# start of EXERCISE INPUT
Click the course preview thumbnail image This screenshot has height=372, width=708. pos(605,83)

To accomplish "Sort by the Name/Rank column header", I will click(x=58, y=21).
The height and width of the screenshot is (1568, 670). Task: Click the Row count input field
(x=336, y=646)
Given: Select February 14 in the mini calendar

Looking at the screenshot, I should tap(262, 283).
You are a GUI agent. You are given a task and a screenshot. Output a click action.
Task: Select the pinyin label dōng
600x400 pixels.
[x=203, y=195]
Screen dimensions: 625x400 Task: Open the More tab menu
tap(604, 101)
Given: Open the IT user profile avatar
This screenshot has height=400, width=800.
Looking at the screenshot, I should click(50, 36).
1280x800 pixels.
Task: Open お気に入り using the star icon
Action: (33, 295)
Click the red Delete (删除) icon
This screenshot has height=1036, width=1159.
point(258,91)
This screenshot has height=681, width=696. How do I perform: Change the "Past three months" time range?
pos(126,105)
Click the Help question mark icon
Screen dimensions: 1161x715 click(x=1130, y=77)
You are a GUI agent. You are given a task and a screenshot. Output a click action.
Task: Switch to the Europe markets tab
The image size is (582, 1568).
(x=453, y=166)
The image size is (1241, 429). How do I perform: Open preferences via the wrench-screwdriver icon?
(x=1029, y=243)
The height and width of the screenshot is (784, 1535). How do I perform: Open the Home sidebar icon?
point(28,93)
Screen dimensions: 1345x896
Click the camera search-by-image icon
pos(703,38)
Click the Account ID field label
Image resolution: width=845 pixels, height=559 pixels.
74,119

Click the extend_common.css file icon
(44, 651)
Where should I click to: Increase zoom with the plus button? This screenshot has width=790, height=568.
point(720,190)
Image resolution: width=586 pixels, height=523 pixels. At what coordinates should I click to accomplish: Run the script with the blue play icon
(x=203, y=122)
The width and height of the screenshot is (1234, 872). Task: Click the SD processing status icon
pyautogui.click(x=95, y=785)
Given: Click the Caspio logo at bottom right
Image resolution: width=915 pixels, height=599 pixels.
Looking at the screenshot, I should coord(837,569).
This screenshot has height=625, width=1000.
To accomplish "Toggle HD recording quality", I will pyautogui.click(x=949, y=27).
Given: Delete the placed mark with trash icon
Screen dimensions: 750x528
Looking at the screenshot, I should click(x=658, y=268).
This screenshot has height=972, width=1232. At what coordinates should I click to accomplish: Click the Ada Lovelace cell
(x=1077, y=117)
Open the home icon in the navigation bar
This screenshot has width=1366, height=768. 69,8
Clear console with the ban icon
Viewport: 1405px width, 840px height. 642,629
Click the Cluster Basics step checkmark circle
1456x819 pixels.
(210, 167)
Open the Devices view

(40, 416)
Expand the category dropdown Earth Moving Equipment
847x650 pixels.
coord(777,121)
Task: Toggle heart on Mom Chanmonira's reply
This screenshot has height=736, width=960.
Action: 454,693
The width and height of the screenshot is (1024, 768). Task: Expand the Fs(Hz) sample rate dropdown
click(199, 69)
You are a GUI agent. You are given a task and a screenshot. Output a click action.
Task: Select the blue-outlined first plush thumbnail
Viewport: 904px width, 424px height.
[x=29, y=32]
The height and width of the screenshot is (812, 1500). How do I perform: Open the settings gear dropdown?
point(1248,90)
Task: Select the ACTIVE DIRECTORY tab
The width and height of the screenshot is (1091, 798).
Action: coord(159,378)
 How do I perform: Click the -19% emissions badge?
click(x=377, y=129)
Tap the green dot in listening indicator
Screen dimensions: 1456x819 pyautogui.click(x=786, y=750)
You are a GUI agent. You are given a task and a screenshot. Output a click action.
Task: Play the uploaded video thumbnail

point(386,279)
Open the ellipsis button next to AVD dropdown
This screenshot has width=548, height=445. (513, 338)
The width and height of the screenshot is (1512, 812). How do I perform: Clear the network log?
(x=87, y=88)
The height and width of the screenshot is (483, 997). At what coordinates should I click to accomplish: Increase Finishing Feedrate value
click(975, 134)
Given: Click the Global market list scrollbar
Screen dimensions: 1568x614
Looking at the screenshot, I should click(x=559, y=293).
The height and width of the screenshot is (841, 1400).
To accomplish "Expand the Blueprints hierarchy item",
# end of EXERCISE INPUT
» GIVEN INSTRUCTION
Locate each line in the listing above that contains the string "accomplish", with case counting, and copy those lines out.

» RESULT OF THE TASK
To accomplish "Sort by the Name/Rank column header", I will click(x=58, y=21).
Image resolution: width=586 pixels, height=523 pixels. At what coordinates should I click to accomplish: Run the script with the blue play icon
To accomplish "Toggle HD recording quality", I will pyautogui.click(x=949, y=27).
This screenshot has height=972, width=1232. At what coordinates should I click to accomplish: Click the Ada Lovelace cell
The height and width of the screenshot is (483, 997). At what coordinates should I click to accomplish: Increase Finishing Feedrate value
To accomplish "Expand the Blueprints hierarchy item",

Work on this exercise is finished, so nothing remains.